Vietnamese-American singer (born 1971)

Lâm Nhật Tiến (born 3 September 1971) is a Vietnamese-American singer who was affiliated with Asia Entertainment Inc. from 1994 to 2016. He gained fame among the Vietnamese diaspora during the late 1990's and early 2000's.

== Early life and career ==
=== 1971–1993: Early life ===
Lâm was born in Saigon (now Ho Chi Minh City) and emigrated in 1981 with his family to the United States, where they settled in Southern California. In March 1993, he earned a degree in Medical Radiology at Loma Linda University Medical Center. He also modeled for agencies in Los Angeles and Orange County.

=== Career ===
After photographer Vika Nguyen introduced him to Bach Dong, he asked Lâm to collaborate with Asia Entertainment, Inc. The singer began to learn how to play the drums with Truc Giang, the father of Truc Ho. Lâm also took voice lessons to improve his singing technique and Vietnamese pronunciation. His first live performance was in the Asia Video 8 – Đêm Nhạc Hội, in Atlantic City.

In 1995, Lâm collaborated with Gia Huy, Nhat Quan, and Johnny Dung on the CD, Bài 20. "Rồi Mai Đây", a cover of the Spanish song "Lo Mucho Que Te Quiero".

In 1997, Lâm released a debut solo album with Asia Entertainment, Em Đã Quên Một Giòng Sông, including cover versions of "All by Myself" and "Un-Break My Heart". Lâm released his sophomore album Yêu Em Âm Thầm the same year.

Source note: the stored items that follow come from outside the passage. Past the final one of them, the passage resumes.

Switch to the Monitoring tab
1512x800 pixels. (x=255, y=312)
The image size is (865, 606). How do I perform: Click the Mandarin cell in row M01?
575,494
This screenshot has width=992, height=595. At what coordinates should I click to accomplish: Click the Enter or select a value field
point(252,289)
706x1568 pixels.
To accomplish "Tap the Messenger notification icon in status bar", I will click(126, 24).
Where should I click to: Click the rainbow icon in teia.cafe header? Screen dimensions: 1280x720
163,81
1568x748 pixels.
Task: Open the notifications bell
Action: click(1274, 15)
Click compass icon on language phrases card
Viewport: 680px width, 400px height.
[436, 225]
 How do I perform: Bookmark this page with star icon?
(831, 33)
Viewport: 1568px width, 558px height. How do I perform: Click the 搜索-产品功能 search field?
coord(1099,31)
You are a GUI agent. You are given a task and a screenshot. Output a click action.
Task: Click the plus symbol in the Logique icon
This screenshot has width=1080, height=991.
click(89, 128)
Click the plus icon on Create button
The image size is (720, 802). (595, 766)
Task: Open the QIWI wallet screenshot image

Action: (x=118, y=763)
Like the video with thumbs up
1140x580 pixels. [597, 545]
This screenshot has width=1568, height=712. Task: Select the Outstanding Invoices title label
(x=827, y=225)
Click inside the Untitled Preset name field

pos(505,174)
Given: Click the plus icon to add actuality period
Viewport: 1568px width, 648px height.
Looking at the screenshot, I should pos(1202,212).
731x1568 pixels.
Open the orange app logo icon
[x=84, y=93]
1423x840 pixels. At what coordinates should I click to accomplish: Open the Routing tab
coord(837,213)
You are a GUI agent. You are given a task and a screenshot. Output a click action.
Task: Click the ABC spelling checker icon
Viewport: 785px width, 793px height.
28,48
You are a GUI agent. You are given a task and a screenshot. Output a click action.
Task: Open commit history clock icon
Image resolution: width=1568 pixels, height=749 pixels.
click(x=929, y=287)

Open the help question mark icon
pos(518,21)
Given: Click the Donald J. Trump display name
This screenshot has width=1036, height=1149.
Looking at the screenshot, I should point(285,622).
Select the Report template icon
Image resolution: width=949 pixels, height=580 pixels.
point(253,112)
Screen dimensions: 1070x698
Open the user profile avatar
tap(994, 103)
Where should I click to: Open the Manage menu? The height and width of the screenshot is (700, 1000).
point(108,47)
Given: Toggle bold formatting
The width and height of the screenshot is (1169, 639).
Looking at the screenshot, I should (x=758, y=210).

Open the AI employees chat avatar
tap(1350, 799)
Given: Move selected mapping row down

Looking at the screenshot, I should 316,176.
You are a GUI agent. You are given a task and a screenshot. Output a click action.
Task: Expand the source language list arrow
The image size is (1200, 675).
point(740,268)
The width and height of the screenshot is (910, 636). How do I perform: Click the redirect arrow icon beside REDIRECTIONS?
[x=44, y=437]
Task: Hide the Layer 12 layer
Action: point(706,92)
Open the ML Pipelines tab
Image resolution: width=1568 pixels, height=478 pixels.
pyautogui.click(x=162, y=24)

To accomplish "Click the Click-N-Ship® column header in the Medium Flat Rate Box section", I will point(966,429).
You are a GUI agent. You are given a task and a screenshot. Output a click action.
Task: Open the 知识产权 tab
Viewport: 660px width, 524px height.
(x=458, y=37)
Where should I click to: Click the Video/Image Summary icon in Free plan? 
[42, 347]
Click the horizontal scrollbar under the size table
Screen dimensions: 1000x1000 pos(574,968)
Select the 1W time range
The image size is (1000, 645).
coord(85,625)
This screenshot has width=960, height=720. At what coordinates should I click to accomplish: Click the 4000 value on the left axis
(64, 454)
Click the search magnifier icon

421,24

Lâm continued his career with "Làm Thơ Tình Em Đọc" and "Lời Dối Gian Chân Thành", which were both released in 1999. Lâm also released The Best of Chinese Melodies 2 in 2000. One of Lâm’s singles was issued the same year, "Tình Yêu".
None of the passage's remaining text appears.